> GOAL:
In the material below, reproduce the stretch from the line containing "Task: Select the Python workload card" through the line containing "pyautogui.click(x=1083, y=40)", both ends included, with nothing changed.

Records from a data source
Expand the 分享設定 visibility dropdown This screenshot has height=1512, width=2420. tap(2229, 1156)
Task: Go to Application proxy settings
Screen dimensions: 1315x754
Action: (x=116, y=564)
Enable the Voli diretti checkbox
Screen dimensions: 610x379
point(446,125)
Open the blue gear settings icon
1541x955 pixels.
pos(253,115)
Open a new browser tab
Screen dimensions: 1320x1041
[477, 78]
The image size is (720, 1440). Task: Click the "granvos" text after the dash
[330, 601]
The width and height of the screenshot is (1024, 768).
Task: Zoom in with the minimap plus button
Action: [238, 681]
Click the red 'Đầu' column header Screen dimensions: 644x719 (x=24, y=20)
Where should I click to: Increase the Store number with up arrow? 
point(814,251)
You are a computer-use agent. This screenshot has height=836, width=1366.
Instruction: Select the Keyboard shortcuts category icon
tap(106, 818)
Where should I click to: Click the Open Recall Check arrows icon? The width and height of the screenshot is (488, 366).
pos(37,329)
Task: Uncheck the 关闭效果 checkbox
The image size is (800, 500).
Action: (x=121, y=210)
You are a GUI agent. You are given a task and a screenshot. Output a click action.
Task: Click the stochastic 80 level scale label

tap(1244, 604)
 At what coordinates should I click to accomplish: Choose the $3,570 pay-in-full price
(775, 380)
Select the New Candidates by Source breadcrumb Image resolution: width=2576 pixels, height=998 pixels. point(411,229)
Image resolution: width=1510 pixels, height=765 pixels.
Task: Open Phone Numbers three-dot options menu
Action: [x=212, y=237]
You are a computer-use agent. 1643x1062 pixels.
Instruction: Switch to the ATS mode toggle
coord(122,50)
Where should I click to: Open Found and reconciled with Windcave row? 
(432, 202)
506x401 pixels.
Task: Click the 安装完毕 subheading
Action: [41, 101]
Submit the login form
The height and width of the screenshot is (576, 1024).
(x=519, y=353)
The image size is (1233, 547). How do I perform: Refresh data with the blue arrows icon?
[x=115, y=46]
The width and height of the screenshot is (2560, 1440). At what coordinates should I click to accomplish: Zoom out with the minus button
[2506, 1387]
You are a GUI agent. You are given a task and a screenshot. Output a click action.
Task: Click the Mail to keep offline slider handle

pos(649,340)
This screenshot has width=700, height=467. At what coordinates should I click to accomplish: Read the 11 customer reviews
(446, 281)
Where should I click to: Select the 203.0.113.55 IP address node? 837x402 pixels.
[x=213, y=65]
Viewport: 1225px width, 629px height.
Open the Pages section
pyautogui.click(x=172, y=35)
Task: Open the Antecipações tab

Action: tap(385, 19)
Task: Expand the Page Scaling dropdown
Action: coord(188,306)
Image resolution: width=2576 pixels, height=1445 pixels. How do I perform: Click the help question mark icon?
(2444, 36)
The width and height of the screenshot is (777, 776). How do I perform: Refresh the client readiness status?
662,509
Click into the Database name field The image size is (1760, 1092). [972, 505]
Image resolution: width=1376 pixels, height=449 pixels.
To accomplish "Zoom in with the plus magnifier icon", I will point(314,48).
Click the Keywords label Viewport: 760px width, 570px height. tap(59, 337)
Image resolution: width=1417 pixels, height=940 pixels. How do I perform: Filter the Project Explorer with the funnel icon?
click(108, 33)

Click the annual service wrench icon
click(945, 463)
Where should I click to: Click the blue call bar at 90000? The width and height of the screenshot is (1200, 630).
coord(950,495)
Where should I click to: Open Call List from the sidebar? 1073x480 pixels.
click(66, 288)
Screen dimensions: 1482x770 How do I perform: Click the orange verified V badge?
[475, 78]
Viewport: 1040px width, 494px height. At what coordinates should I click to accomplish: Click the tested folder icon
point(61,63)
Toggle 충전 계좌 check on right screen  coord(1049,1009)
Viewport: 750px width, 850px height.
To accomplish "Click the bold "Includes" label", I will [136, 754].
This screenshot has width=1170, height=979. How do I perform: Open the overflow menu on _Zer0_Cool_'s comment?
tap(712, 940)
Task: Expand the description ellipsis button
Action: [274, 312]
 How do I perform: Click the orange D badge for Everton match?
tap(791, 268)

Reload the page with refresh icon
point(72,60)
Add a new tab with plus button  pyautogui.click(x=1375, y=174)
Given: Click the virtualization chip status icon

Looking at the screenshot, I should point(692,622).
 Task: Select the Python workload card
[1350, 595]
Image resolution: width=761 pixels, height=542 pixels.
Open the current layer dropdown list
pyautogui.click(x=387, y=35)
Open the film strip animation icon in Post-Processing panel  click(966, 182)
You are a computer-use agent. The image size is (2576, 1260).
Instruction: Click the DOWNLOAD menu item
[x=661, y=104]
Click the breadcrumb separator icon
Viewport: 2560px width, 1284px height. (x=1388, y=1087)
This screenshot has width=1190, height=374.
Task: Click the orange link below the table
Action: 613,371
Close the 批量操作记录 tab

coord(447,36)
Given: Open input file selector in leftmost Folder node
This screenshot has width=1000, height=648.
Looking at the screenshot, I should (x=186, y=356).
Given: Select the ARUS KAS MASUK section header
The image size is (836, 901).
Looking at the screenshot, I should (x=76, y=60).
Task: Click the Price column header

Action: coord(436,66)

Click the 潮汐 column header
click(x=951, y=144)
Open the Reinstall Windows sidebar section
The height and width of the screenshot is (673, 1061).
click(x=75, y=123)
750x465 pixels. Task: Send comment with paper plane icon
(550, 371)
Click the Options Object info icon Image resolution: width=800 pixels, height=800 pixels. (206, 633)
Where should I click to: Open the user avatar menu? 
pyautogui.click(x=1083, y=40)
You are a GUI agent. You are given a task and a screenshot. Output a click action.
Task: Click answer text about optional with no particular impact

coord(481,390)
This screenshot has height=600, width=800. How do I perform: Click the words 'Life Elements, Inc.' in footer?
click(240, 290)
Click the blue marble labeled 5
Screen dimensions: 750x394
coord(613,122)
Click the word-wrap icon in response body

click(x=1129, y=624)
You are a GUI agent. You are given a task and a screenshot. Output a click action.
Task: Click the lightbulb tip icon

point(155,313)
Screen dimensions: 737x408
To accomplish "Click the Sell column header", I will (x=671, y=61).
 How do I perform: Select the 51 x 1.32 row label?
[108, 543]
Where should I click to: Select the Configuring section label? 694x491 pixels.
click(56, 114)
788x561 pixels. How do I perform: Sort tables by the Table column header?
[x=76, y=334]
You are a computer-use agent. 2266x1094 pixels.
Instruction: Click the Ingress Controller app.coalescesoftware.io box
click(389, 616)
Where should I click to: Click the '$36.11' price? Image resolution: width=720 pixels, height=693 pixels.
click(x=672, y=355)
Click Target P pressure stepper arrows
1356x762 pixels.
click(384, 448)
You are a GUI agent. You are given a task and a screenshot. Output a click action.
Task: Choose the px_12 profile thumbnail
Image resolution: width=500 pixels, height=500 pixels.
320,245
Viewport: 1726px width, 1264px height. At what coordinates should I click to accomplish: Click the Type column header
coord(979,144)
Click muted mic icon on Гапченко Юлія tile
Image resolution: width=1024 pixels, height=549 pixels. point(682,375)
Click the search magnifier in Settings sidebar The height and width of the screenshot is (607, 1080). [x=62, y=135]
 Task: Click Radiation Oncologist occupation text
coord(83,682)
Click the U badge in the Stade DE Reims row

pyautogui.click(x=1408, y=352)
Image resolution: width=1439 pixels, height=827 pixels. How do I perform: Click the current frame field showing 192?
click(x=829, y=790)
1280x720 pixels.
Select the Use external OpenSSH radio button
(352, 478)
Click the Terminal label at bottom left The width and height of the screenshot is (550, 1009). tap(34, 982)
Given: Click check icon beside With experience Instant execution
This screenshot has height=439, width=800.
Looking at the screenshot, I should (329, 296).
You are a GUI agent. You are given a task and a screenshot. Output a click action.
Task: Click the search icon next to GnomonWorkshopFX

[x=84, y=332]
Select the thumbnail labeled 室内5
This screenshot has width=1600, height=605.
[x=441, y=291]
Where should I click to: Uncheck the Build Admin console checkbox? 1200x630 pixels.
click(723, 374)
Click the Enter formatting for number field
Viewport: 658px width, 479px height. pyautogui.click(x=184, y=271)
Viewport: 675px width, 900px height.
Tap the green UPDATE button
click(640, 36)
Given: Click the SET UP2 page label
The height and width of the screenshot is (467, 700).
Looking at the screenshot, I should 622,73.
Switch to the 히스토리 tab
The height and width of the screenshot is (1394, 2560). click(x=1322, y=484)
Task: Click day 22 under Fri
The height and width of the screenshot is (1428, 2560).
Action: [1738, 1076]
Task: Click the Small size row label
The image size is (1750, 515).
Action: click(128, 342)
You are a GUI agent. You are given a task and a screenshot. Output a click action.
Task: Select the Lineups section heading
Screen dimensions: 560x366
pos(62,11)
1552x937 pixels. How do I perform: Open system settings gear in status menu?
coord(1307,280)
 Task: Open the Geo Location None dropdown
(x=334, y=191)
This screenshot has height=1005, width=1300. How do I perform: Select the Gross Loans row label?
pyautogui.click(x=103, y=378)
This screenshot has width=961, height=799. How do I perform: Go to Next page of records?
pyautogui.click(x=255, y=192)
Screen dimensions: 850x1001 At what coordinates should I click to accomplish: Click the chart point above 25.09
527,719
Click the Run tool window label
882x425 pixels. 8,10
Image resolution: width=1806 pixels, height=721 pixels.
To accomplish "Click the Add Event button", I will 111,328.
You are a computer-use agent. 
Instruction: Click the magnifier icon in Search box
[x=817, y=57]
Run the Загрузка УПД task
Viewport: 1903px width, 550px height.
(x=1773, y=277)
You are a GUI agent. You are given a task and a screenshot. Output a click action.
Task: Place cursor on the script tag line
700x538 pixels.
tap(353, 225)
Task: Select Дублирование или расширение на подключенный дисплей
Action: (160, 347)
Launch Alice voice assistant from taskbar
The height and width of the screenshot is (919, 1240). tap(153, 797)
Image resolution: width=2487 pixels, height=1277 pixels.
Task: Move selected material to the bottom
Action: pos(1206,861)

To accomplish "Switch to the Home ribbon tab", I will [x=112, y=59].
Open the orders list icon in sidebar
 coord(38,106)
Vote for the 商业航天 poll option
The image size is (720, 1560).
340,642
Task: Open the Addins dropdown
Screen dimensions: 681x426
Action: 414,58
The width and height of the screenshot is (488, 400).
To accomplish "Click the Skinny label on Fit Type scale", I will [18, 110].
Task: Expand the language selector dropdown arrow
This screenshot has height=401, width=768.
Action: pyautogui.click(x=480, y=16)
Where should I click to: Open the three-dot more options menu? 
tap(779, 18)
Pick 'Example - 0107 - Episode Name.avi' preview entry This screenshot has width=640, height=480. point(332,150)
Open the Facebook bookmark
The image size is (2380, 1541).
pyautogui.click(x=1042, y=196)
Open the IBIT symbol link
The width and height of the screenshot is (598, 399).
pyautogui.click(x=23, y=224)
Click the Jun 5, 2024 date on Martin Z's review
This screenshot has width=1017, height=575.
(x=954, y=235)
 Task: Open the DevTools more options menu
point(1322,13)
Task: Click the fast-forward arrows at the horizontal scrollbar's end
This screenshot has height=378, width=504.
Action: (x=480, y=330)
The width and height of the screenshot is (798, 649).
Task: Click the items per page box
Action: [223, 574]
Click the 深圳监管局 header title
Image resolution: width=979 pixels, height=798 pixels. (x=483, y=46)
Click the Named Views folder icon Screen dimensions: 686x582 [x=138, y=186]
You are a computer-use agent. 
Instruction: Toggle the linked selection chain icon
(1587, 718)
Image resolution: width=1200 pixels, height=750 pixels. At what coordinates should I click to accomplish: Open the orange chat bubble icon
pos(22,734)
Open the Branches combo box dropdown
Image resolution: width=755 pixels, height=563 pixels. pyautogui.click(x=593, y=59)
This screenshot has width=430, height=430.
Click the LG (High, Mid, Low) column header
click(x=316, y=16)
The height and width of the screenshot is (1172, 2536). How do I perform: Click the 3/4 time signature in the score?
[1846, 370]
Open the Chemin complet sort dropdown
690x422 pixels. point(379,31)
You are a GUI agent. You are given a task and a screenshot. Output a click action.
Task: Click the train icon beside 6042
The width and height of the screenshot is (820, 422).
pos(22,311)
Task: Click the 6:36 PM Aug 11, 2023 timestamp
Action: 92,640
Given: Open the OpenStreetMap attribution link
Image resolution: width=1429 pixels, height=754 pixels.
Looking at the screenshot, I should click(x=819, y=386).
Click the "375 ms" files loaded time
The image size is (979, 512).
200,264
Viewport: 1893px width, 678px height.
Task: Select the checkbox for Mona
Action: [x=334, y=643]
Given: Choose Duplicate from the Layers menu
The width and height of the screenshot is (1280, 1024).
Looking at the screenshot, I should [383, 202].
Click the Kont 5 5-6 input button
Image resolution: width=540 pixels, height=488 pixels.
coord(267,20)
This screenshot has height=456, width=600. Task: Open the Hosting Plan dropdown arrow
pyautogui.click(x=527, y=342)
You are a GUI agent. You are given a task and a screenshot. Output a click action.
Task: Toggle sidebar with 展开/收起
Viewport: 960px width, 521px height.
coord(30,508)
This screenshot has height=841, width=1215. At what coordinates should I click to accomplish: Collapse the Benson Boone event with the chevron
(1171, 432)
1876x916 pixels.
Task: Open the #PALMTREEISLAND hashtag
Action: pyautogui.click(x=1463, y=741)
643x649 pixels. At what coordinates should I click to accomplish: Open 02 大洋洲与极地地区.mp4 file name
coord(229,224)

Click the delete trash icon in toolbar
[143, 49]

> WORKED SOLUTION:
 Task: Select the Python workload card
[1350, 595]
Image resolution: width=761 pixels, height=542 pixels.
Open the current layer dropdown list
pyautogui.click(x=387, y=35)
Open the film strip animation icon in Post-Processing panel  click(966, 182)
You are a computer-use agent. The image size is (2576, 1260).
Instruction: Click the DOWNLOAD menu item
[x=661, y=104]
Click the breadcrumb separator icon
Viewport: 2560px width, 1284px height. (x=1388, y=1087)
This screenshot has width=1190, height=374.
Task: Click the orange link below the table
Action: 613,371
Close the 批量操作记录 tab

coord(447,36)
Given: Open input file selector in leftmost Folder node
This screenshot has width=1000, height=648.
Looking at the screenshot, I should (x=186, y=356).
Given: Select the ARUS KAS MASUK section header
The image size is (836, 901).
Looking at the screenshot, I should (x=76, y=60).
Task: Click the Price column header

Action: coord(436,66)

Click the 潮汐 column header
click(x=951, y=144)
Open the Reinstall Windows sidebar section
The height and width of the screenshot is (673, 1061).
click(x=75, y=123)
750x465 pixels. Task: Send comment with paper plane icon
(550, 371)
Click the Options Object info icon Image resolution: width=800 pixels, height=800 pixels. (206, 633)
Where should I click to: Open the user avatar menu? 
pyautogui.click(x=1083, y=40)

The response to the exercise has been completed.